Of course it's the right decision and you're bound to have worries and thoughts but you must stop yourself. The most important thing is you and Mr P are convinced about this, the boys will love anything you do so long as you're all a family.
New life, new home, new friends. I wish you the very best of luck and if I am ever to visit the land of the long white cloud I shall definitely be in touch xx
Mari.... Thanks as always for your lovely comment.. We will always have room for you and yours xx
Ah, I am happy for you because this is something that you have really wanted!! I can totally get how overwhelming it must feel but it will all work out in the end.
I can't wait for photos of your new home. I have always wanted to go and visit New Zealand. I have always had a fascination with it's Maori culture.
Jenn
Hey Jenn, well you know if you ever get over you will have somewhere to stay... xx
You know it's the right decision.... SO Excited for you! Can't believe you are off in November!! If you need any packing/moving tips then let me know! Emma :)
Enjoy the fact that you're moving back, with the knowledge that if you don't love it, changes can be made and London will await. All the best for the move back xxx
As someone who's not long come back to exactly where she wanted to be I'm so happy for you! Hope all goes smoothly with the move :D
Well if anyone knows how you feel its me! I asked myself the same things..but in the end I am happy knowing the my son will actually know how is grandparents are, establish a good relationship with his cousins and have family around. We leave in 3 weeks and my nerves are on edge. We are essentially starting over. We have nothing, our life is here but I am now putting on a brave face and looking forward to this new adventure. We must keep up with our new lives!!! The DC- Auckland connection :)
I think you are brave and fearless and it's the right thing because it's what you want for your whole family. Going to New Zealand is on my bucket list but it'll be a few years yet.
You will still be blogging from the other side of the world won't you? We want to hear your adventures.
Hey good luck you. Didn't realise you were from NZ. Does that mean it will take slightly longer for me to read your blogs? *tee hee*
Best of luck with it all. I think kids tend to cope with it much better than people expect and they make friends really easily. Hope it goes well for you all.

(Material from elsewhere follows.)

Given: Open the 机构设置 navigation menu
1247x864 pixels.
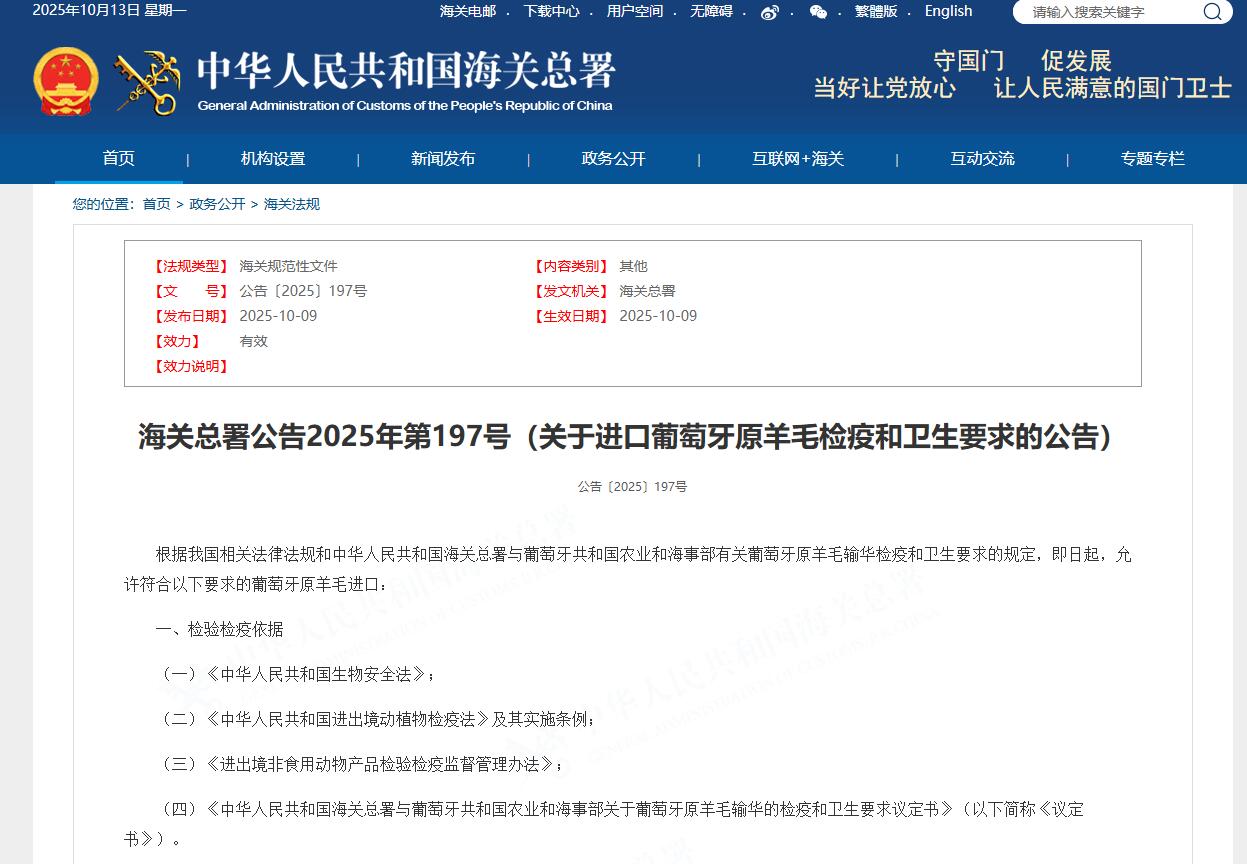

I think it's lovely news and of course you have made the right decision. You will have an amazing quality of life, I am rather envious!
So much luck with your move. I look forward to hearing all about it!
Obviously you'll still keep blogging though, right?!
Sx
Thanks everyone for your comments, oh yes will still keep blogging as it keeps me same....
Okay that should be sane.... it keeps me sane!!
I guess it will only be the right decision once you've settled and realised you've made the right decision. If it's something you need and want to do, you should do it.
Very best of luck.
CJ xx
Hi Frankie,
I'm really pleased that you're able to go home. London's loss and Auckland's gain.
I spent 10 years living away and worried about my own rose tinted glasses. Thankfully when we returned to London, it was more and better than before.
Bon voyage et bon chance.
x
Hi Frankie. Good luck with your move. If it feels right in your heart then it is the right thing to do. Having family close is so important plus your kids will understand your culture if you bring them up in your homeland. i'm struggling with that right now as my kids will be Canadians and will never get my Yorkshire roots. My brother emigrated to Auckland with his young family three years ago and doesn't regret the move. Good luck!
Wow! Good luck. I hope going back lives up to your expectations. Good luck with the house packing too!!!
When I started to read this my first thought was 'don't go!' (cos I'm well selfish!) but then remembered this is cyberspace and you're not going anywhere! Of course your decision is right if it feels right! Most of my kiwi friends have moved back to NZ and I sure miss them but you're sure going back to great people! Thanks for your support while you've been here in England experiencing our b*ll*cks politics!! Best of luck, let us know how it all goes and good luck too with the packing. Unfortunately no helpful tips on my blog with that, I'm rubbish at it!!
My packing vignettes.. like I said, totally unhelpful...Hope you're having more luck than I did.. The removal men packed me in the end!
http://stigmum.blogspot.com/2010/11/packing-or-blogging.html
http://stigmum.blogspot.com/2010/11/loneliness-of-packing.html
Sending support vibes!! xxx
Sorry Frankie P, this is the one I meant...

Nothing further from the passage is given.